Twitter continued to promote and profit from the sexual abuse of these young teens. The material received more than 167,000 views before it was finally removed at the request of a family friend who worked in federal law enforcement. But there has been lasting devastation and trauma. No child should have to face this situation.
John’s family rightfully sued Twitter. The case made its way through the courts. Ultimately, the 9th Circuit Court ruled that Section 230 provided Twitter with legal immunity for knowingly possessing and distributing child sexual abuse material and for knowingly benefitting from a sex-trafficking venture.
It was quite unbelievable that the 9th Circuit Court ruling gave Twitter immunity and even shielded Twitter from claims that it knowingly profited from sex trafficking, so we appealed the case to the U.S. Supreme Court. The petition was supported by extraordinary amicus briefs from voices including the National Center for Missing and Exploited Children, the Tim Tebow Foundation, Sen. Josh Hawley (R-Mo.), 17 state attorneys general and ChildUSA. But in an even more shocking turn, the court declined to review this case. And it has yet to take a case involving Big Tech’s misguided Section 230 immunity.

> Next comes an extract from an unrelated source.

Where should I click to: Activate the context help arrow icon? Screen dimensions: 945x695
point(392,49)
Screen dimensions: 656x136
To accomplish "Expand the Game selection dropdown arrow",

The ramifications are sobering. In practice, the Supreme Court decision not to take this case effectively continues to provide online platforms with broad civil immunity to distribute child pornography and sexual abuse material knowingly.
The decision now radically disincentivizes removal of such materials from tech platforms, as the risk of the tech platform being held accountable is minuscule. Mainstream tech platforms now appear insulated from civil liability, leaving the extraordinarily rare prospect of criminal prosecution as virtually the only remaining check — that is, unless Congress acts.
Criminal prosecution of major mainstream tech platforms for distributing child sexual abuse material is virtually nonexistent. When is the last time the Department of Justice prosecuted a company like Facebook, Snapchat, X, or similar companies? Never. Big Tech’s incentives to meaningfully combat child sexual abuse material are gutted.
In fact, in what appears to be the only hope for justice, accountability, and prevention of future exploitation, Congress must clarify that it did not intend for tech companies to have legal immunity for harms they facilitate on their platforms or their own criminal conduct in knowingly possessing and distributing child pornography.
Congress should sunset Section 230 and pass the strong Senate version of the Kids Online Safety Act with the “Duty of Care” provision, among other actions, to demand accountability from social media companies and create meaningful protections for children online.
As this case shows, Section 230 continues to stand in the way of justice for victims of sexual abuse and exploitation, despite the fact that tech platforms have knowingly facilitated these abuses. Companies are incentivized to mine our data to provide us with ads for products before we even search for them, and they have perfected that science. Yet somehow, child sexual abuse material online is an ever-worsening problem with no signs of slowing down.
Does our country really allow corporations to commit federal crimes, like knowingly distributing child sexual abuse material, without consequences? If this can happen to our clients without accountability, then every parent and every American should be asking what protections children truly have online today.
No company, online or otherwise, should be above the law. Children — not tech companies — should have protection from harm. Congress must act to make it so.
Benjamin Bull is General Counsel for the National Center on Sexual Exploitation and legal counsel for the plaintiffs.